Cette évolution est perceptible dans tous les pays de la CEMAC, à l’exception du Congo et du Tchad où des baisses respectives de 14,0% et 1,4% ont été relevées. L’activité des banques a ainsi augmenté au Cameroun (14,4%), en République centrafricaine (6,2%), au Gabon (8,9%) et en Guinée Equatoriale (3,4%). Dans l’ensemble, l’activité des banques de la CEMAC a été marquée par les évolutions suivantes : une augmentation des crédits bruts de 0,9% à 8 539 milliards, en hausse de 74 milliards, comparés à leur niveau de 2017. Cette tendance a été observée dans tous les pays de la CEMAC ; une progression des dépôts de la clientèle qui se sont élevés à 9 497 milliards (73,6% du total du bilan), en hausse de 158 milliards en un an, soit 3,6% en variation annuelle. Cette tendance a été observée en République centrafricaine (16,7%), au Congo (7,6%), au Gabon (11,5%) et en Guinée Equatoriale (2,7%).

En revanche, au Cameroun et au Tchad, des baisses respectives de 5,7% et 0,3% ont été enregistrées; une forte détérioration de la qualité relative du portefeuille de crédits, caractérisée par une hausse de 26,8% du niveau des créances en souffrance, à 1 835 milliards. Elles ont représenté 21,4% des crédits bruts contre 17,1% douze mois auparavant; une couverture des crédits par les dépôts de 126,0% (contre 110,3% un an plus tôt).

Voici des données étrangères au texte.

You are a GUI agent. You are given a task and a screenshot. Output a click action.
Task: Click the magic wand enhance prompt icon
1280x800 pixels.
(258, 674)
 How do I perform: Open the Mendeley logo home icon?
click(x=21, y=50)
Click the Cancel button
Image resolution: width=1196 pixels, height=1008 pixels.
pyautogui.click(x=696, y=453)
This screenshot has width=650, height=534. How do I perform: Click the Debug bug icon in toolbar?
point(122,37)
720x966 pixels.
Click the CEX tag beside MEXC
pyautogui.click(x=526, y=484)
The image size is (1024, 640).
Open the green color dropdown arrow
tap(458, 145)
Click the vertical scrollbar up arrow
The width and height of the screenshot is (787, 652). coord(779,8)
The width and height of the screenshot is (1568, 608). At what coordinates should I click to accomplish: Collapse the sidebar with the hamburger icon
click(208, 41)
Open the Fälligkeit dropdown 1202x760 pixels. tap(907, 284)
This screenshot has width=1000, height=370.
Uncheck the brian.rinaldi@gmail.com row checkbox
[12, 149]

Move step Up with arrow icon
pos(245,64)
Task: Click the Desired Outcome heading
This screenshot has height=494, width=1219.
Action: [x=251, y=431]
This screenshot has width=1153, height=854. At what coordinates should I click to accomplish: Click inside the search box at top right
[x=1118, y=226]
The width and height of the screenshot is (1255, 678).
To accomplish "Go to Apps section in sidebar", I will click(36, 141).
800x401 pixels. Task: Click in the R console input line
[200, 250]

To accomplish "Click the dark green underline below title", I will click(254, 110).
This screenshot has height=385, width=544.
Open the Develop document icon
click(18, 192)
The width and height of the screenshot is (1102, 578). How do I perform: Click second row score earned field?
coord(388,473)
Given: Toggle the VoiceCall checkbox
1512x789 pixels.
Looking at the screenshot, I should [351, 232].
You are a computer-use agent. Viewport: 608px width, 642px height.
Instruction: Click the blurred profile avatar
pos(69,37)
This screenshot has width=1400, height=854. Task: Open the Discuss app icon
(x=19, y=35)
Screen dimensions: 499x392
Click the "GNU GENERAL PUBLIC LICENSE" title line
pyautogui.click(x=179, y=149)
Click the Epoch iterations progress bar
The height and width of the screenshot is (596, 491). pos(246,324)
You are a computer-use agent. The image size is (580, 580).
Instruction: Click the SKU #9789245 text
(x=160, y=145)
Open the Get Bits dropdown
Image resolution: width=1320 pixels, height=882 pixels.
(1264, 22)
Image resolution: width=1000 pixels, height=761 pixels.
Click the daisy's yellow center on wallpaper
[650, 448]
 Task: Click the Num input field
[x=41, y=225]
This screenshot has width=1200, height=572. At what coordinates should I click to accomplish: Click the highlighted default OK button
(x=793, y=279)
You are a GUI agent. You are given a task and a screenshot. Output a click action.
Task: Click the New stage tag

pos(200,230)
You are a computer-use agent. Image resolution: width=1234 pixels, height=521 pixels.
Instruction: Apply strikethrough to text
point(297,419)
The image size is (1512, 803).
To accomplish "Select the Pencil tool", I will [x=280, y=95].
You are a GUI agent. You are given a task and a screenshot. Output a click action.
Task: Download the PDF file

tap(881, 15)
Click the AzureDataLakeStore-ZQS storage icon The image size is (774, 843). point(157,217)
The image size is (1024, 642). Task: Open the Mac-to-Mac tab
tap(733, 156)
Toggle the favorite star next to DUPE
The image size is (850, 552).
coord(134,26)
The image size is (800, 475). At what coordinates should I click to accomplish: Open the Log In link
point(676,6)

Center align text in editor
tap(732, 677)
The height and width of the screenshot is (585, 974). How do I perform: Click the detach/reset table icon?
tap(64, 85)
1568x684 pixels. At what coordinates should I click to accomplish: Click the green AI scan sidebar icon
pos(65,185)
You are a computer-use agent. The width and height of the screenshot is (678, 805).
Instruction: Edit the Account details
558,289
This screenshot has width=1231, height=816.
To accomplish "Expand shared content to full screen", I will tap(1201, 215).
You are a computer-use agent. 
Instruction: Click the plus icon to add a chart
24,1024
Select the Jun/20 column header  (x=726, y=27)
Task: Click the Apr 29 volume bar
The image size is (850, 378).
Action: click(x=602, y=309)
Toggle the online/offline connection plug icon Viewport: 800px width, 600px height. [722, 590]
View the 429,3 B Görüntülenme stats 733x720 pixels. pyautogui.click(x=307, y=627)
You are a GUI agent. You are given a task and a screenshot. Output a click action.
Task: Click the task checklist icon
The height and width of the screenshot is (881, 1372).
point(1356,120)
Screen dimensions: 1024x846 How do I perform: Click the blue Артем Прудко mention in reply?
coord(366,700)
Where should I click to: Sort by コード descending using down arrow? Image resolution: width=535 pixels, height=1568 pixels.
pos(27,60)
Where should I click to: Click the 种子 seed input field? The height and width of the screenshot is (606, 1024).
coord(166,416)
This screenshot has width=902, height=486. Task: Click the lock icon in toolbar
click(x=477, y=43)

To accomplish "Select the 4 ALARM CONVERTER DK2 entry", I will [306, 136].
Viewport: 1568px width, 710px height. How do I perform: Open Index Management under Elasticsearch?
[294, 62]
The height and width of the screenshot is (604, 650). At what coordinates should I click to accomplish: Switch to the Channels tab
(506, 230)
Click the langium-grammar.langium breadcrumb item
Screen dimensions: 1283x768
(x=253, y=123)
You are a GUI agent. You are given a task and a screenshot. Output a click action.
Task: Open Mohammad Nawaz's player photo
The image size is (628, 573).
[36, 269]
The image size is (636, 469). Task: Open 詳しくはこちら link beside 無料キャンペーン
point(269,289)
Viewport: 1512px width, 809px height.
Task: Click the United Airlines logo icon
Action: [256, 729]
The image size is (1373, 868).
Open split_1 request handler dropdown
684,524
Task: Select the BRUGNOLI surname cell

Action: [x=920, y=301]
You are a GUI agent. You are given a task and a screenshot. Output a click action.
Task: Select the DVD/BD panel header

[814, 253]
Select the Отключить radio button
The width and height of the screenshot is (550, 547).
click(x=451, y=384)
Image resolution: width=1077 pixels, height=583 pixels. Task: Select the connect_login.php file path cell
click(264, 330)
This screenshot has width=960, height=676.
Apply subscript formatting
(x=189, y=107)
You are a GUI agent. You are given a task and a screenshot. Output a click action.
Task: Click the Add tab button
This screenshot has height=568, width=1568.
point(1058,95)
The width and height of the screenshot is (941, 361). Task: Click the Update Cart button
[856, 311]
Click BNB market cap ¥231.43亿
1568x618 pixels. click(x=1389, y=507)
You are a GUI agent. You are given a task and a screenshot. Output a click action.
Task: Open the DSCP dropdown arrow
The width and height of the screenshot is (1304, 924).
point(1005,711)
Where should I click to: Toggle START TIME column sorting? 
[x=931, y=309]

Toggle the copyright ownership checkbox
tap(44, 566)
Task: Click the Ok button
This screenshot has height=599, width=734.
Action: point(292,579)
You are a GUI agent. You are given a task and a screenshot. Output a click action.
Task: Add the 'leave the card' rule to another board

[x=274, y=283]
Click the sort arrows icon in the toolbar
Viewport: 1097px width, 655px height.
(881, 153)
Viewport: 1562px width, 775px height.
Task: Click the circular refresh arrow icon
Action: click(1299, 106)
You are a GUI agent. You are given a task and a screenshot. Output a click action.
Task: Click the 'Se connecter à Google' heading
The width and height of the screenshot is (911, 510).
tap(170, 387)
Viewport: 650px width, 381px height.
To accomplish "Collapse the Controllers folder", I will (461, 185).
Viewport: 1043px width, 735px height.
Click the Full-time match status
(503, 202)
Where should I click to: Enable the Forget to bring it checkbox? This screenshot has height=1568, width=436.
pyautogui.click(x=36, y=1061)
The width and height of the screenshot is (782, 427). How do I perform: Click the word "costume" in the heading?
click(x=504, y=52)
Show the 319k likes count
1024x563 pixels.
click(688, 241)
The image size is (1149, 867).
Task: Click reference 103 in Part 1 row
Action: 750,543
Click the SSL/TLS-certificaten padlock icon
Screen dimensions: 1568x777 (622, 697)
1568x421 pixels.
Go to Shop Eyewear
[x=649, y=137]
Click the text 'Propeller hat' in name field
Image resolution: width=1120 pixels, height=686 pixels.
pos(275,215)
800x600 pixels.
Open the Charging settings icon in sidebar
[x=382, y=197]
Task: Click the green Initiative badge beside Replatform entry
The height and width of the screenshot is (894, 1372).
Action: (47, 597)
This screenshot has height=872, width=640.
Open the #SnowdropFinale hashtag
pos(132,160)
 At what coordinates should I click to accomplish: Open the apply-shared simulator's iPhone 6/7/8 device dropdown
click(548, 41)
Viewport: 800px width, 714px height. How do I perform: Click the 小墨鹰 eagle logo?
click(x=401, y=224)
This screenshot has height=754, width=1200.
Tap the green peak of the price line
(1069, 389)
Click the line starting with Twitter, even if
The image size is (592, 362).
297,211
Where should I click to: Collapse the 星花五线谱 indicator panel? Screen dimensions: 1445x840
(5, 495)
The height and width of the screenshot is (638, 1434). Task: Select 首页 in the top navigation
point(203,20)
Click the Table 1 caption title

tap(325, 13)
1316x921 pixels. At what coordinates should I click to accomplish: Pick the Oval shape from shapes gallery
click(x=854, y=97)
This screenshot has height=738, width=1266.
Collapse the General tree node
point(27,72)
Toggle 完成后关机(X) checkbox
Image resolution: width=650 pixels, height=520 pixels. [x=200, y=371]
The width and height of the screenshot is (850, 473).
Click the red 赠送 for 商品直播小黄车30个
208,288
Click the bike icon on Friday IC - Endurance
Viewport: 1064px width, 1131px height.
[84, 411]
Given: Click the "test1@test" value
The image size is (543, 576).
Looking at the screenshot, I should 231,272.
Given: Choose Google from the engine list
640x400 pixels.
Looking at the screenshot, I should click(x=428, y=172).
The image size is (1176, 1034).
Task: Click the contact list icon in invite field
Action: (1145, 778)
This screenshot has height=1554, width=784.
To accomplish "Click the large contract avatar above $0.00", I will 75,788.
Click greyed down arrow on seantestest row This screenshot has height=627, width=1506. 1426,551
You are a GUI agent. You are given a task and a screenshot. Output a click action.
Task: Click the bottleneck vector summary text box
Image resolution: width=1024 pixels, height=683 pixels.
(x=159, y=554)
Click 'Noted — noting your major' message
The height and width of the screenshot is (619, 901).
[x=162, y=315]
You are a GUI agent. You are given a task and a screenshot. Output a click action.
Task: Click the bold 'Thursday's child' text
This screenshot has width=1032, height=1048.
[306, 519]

En conséquence, les opérations avec la clientèle ont dégagé un excédent de ressources de 1 994 milliards de FCFA contre 1 717 milliards en décembre 2017. une croissance de l’excédent de capitaux permanents par rapport aux valeurs immobilisées à 561 milliards de FCFA, contre 424 milliards FCFA à fin décembre 2017.
En ce qui concerne les opérations avec la BEAC, elles ont été marquées par un placement net des banques primaires de 1 228 milliards. Ce solde opérations s’est accru de 35,4% par rapport au niveau atteint l’année précédente.